Search the material below for "item" and copy every line where it occurs.
"""
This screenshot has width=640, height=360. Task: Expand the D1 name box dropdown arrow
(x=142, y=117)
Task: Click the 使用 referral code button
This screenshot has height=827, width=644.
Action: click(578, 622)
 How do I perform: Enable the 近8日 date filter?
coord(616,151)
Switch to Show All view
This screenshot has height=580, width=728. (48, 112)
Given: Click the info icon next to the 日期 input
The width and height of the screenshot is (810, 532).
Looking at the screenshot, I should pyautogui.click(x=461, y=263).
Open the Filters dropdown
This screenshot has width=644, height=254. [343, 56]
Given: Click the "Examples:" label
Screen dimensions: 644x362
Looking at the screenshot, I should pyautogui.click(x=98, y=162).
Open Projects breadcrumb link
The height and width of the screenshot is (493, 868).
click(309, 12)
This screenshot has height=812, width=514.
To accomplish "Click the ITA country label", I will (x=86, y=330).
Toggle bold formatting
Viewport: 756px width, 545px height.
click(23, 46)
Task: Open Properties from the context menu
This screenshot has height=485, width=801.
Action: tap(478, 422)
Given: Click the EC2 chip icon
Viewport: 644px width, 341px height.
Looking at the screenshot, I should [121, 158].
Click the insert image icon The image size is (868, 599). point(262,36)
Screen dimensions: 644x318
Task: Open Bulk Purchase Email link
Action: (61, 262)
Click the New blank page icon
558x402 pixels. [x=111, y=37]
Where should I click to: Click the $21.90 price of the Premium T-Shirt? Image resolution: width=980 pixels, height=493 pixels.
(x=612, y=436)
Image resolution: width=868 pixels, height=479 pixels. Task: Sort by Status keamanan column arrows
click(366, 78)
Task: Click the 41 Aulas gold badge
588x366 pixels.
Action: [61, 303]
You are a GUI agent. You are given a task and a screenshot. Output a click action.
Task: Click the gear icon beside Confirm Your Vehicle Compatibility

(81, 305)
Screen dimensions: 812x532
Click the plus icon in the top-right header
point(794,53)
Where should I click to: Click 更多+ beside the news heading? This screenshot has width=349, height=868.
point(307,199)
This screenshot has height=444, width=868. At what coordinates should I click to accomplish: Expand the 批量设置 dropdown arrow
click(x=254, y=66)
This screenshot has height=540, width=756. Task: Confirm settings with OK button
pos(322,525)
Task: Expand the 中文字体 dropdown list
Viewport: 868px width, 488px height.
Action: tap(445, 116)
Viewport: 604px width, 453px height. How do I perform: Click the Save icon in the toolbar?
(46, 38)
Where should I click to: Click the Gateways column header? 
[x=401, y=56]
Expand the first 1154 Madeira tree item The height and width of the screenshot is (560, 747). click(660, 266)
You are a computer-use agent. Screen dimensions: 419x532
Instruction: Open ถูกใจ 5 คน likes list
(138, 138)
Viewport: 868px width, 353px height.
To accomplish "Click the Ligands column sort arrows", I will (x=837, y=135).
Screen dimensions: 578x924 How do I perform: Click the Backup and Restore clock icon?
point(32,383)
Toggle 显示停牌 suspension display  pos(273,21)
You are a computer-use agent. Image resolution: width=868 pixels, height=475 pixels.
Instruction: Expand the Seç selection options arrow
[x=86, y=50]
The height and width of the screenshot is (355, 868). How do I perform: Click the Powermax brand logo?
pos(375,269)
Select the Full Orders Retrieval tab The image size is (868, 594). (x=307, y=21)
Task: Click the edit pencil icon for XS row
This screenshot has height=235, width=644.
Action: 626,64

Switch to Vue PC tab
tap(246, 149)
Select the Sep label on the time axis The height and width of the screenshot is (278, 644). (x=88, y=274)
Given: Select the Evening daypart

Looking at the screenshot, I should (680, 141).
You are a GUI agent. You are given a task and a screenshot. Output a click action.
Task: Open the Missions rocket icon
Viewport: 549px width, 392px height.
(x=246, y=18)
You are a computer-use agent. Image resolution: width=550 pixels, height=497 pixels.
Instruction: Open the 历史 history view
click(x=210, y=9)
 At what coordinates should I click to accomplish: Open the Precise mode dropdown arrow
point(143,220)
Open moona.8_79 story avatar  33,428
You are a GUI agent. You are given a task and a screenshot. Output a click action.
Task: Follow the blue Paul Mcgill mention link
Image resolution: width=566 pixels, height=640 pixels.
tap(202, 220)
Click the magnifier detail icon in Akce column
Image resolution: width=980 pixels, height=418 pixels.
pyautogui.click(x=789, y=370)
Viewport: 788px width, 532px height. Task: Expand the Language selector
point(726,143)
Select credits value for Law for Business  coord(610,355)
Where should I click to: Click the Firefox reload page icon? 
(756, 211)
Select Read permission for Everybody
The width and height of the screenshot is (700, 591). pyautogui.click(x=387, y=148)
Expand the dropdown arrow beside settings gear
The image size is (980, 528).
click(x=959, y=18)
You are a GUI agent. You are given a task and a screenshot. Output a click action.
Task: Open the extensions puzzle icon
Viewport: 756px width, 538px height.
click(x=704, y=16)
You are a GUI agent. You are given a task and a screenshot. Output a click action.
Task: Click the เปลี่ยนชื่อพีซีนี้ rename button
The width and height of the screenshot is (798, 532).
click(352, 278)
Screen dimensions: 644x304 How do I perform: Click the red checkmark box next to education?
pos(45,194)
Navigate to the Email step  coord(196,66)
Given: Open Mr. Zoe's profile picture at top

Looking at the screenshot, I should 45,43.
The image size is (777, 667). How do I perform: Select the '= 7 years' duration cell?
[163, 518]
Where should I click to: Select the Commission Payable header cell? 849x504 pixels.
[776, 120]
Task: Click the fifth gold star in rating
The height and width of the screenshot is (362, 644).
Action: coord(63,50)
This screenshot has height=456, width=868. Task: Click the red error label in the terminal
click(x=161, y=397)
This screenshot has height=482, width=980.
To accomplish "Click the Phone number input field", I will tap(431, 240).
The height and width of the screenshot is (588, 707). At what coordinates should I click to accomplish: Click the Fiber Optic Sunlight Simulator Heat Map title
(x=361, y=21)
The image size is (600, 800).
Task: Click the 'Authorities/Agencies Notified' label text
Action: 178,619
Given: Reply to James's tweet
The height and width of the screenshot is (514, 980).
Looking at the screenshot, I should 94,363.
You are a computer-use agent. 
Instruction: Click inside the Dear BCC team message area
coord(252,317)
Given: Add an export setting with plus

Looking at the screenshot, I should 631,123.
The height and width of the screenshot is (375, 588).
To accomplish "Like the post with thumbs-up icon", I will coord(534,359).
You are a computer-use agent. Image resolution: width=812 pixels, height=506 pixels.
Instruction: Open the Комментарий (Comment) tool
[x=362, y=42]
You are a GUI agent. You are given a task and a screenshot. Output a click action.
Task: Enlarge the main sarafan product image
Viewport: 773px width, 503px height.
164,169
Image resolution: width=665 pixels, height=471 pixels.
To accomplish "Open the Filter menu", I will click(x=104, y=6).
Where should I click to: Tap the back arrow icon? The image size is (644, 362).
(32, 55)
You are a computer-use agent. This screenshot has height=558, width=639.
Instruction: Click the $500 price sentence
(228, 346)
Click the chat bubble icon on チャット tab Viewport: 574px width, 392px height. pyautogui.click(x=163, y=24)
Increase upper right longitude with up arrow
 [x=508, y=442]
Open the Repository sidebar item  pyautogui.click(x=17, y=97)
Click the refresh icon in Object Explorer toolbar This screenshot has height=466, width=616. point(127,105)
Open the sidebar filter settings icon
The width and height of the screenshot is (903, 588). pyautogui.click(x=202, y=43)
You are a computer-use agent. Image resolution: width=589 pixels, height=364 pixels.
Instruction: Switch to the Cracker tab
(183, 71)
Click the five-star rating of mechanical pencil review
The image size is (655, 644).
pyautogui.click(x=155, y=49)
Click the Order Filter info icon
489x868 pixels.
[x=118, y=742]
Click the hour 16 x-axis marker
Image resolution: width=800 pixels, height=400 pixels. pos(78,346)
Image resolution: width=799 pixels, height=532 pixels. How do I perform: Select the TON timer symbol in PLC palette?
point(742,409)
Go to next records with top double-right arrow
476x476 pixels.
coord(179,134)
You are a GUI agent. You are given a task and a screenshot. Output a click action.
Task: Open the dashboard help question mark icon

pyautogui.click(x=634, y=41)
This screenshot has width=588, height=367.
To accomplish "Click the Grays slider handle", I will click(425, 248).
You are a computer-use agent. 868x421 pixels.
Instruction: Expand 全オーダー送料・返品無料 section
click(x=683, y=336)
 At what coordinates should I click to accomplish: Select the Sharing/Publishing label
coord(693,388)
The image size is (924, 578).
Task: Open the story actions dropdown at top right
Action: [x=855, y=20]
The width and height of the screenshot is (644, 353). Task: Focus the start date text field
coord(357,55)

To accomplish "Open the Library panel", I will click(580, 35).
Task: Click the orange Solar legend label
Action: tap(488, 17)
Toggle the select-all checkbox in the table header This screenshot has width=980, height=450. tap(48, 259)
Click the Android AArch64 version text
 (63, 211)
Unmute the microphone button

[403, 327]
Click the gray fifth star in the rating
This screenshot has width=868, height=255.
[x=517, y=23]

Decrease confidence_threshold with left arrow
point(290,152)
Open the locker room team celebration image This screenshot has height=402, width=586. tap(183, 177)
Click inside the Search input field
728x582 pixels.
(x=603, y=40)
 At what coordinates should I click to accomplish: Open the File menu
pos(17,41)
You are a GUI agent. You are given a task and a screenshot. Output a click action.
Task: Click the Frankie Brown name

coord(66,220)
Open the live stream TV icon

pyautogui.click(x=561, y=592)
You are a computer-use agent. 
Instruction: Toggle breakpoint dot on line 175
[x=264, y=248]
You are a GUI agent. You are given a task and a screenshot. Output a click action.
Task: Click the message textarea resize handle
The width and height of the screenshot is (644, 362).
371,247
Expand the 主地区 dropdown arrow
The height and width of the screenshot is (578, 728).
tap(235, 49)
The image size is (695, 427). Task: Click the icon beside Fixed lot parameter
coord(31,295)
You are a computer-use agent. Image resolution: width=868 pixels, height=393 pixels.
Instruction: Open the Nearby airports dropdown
"""
Exercise answer
Expand the first 1154 Madeira tree item The height and width of the screenshot is (560, 747). click(660, 266)
Open the Repository sidebar item  pyautogui.click(x=17, y=97)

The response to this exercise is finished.